Much writing about digital product is tactical - it’s easier to write tactically. The problem space is contained. You’re likely to be able to suggest a process that will help. Most work early on in the trenches is tactical, so you’re likely to have direct hands-on experience.
At the other end - the strategy end - it’s more of a challenge. Processes certainly exist, but the problems are less well-formed. You also don’t make big strategic decisions every day, so hands-on experience is harder to come by.
I’m interested in strategy in general and as it relates to digital product. It’s also been top of mind recently as I’m currently doing very early work on a new product, so that’s what I’m going to write about next.

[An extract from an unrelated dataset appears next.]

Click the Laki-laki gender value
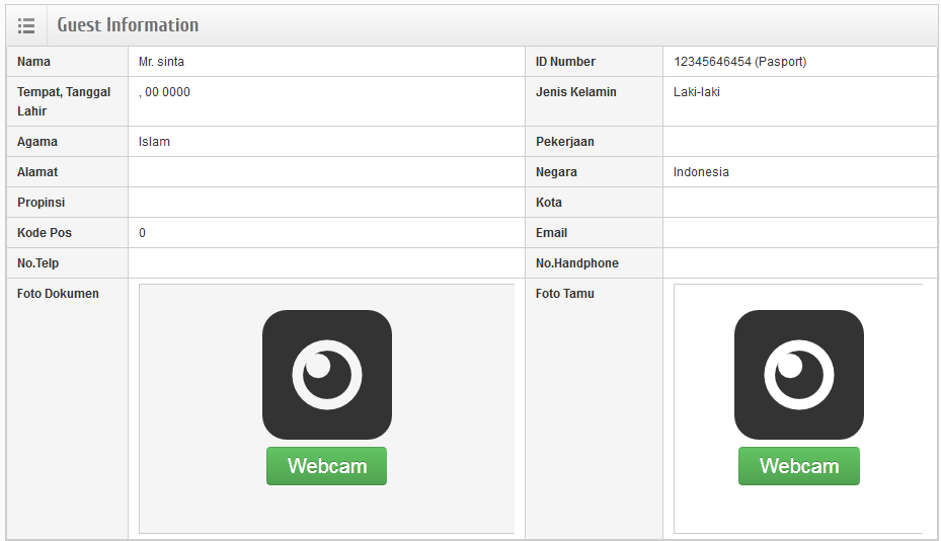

Seeing the Future, Making the Future
If you could see into the future and others couldn’t, you could design products and services to be ready to catch future waves of change. You could - if you had the resources - act to change the future to your advantage.
Some companies seem to be able to do this, to be there ready with the right solution when the wave hits. How, though?
Zoe Scaman, a creative strategist, gave this excellent talk (https://www.youtube.com/watch?v=4SPz-MaQaqA) in May 2020 about using science fiction as a weathervane for the future. Specifically, she was looking to persuade her fellow creative strategists to engage in creative “worldbuilding”.
What’s interesting about science fiction, apart from the escapism and adventure, is that the authors are often following big, important “what if”s to their conclusions as far as their imaginations will take them - up to and including the creation of worlds, societies, the laws of physics etc. The point is that we can inhabit these worlds for a time and let them expand our point of view on “what if”.
If we don’t expand our point of view, we are limited by what we know now. We're stuck with our own imaginations and existing biases. I don’t think many people would disagree with this - can looking to stories really help build great new products?
I think so. Having followed Zoe Scaman’s work a little, I think it’s clear that she is directly influenced by science fiction. She mentions Snow Crash, Neal Stephenson’s cult 1992 novel that describes the Metaverse, a virtual game environment that bleeds over into the real world. Accordingly, she is heavily interested in related technologies like “web 3” and NFTs. She is far from alone; Mark Zuckerberg has announced that Facebook is becoming “a metaverse company”.
There is also something in the power of stories about possible futures to expand your horizons. The energy company Shell is famous for its Scenarios, which is a future storytelling technique that they’ve used for more than 40 years to inform their decision making. They don’t aim to make predictions, but to expose the company to ideas and possible outcomes that could otherwise have been ignored.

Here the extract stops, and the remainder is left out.